Naren Tamhane

Personal information
- Full name: Narendra Shankar Tamhane
- Born: 4 August 1931 Bombay, British India
- Died: 19 March 2002 (aged 70) Mumbai, Maharashtra, India
- Batting: Right-handed
- Role: Wicket-keeper

International information
- National side: India;
- Test debut (cap 72): 1 January 1955 v Pakistan
- Last Test: 30 December 1960 v Pakistan

Career statistics
| Competition | Test | First-class |
| Matches | 21 | 93 |
| Runs scored | 225 | 1,459 |
| Batting average | 10.22 | 18.23 |
| 100s/50s | 0/1 | 1/5 |
| Top score | 54* | 109* |
| Balls bowled | – | 66 |
| Wickets | – | 2 |
| Bowling average | – | 21.50 |
| 5 wickets in innings | – | 0 |
| 10 wickets in match | – | 0 |
| Best bowling | – | 2/43 |
| Catches/stumpings | 35/16 | 174/79 |
- Source: ESPNcricinfo, 20 November 2022

= Naren Tamhane =

Indian cricketer (1931–2002)

Narendra Shankar Tamhane (4 August 1931 – 19 March 2002) was an Indian cricketer who played in 21 Test matches from 1955 to 1960. He was a wicket-keeper-batsman.

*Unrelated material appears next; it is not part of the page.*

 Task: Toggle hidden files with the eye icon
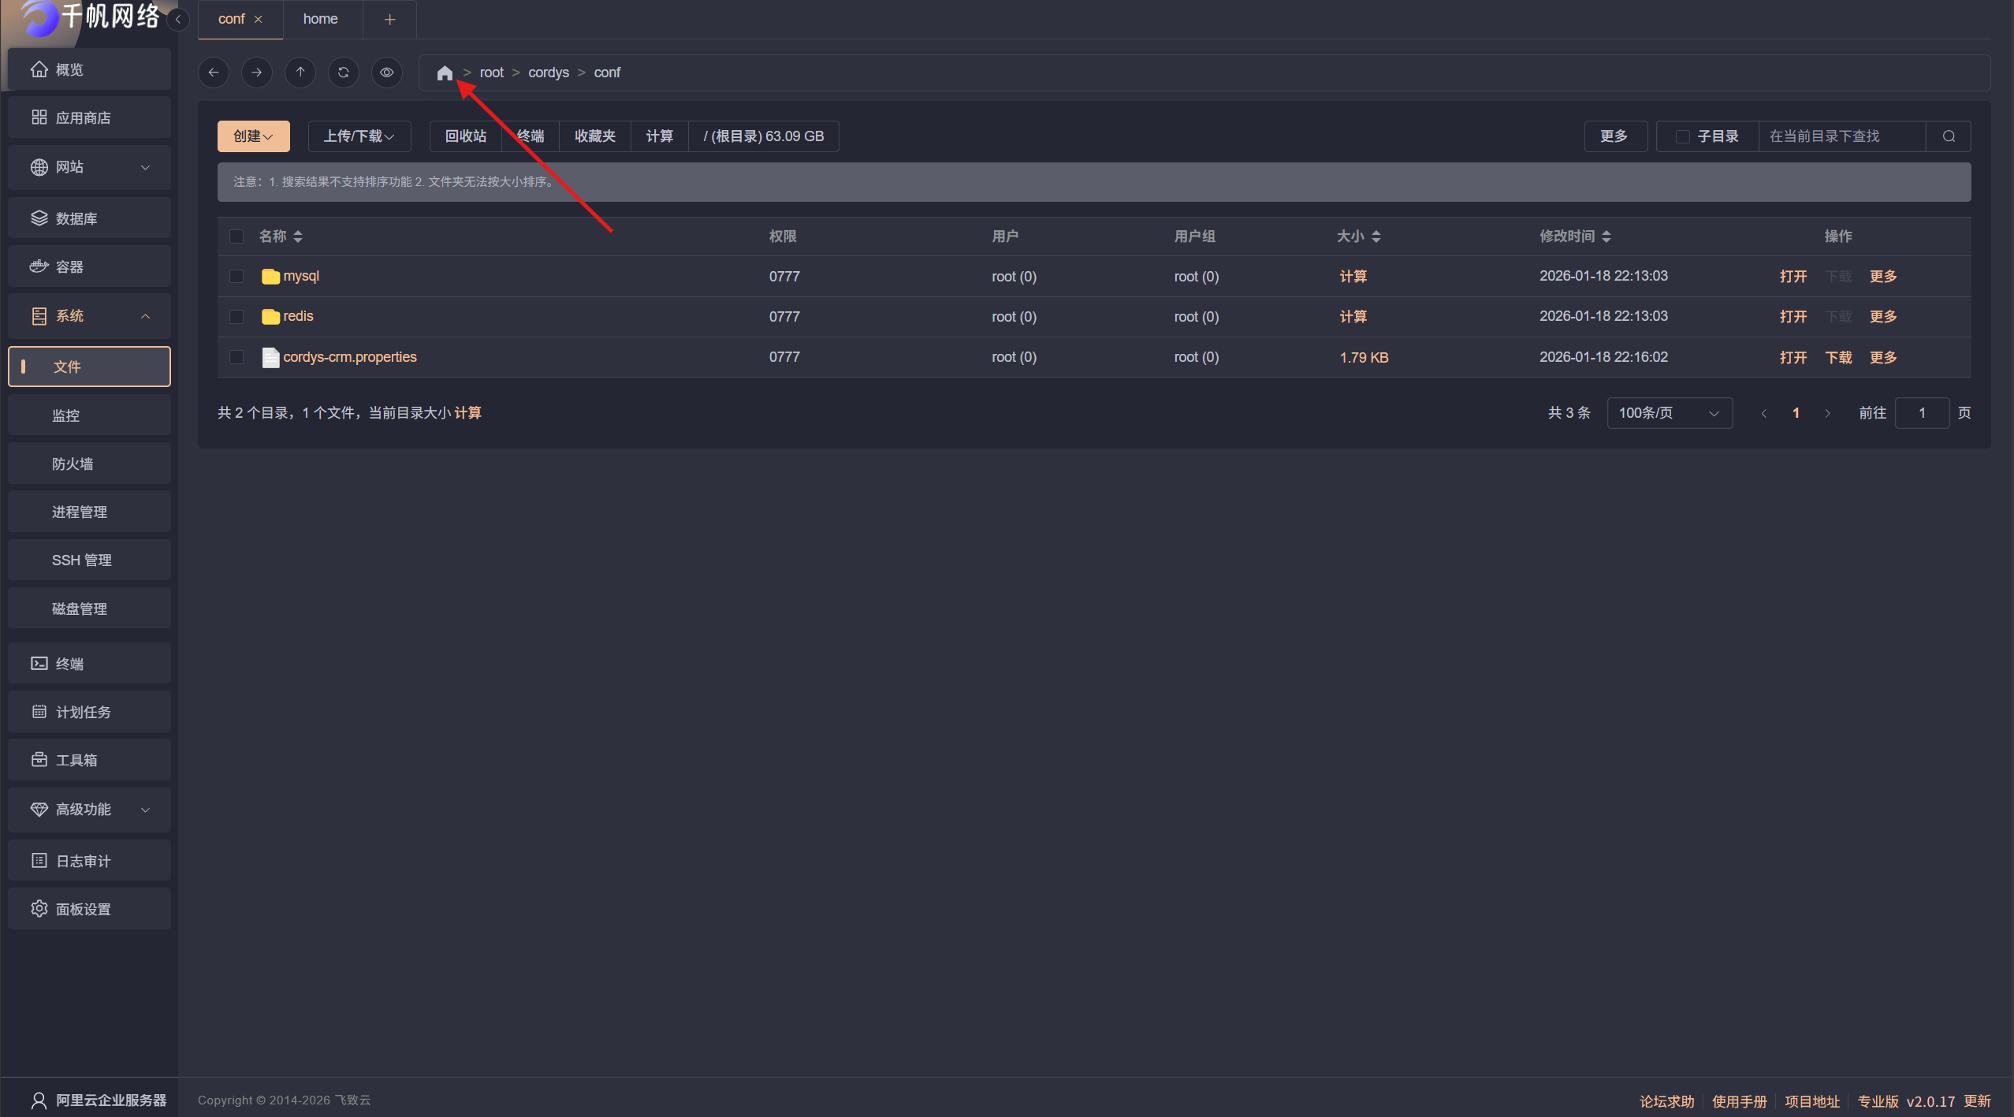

His first-class career extended from 1951–52 to 1968–69. He played in the Ranji Trophy for Bombay from 1953–54 to 1963–64.

Later he served on the selection committees for Mumbai and India which selected Sachin Tendulkar for first-class and international cricket.

Tamhane studied at the Siddharth College of Arts, Science and Commerce in Fort, Mumbai.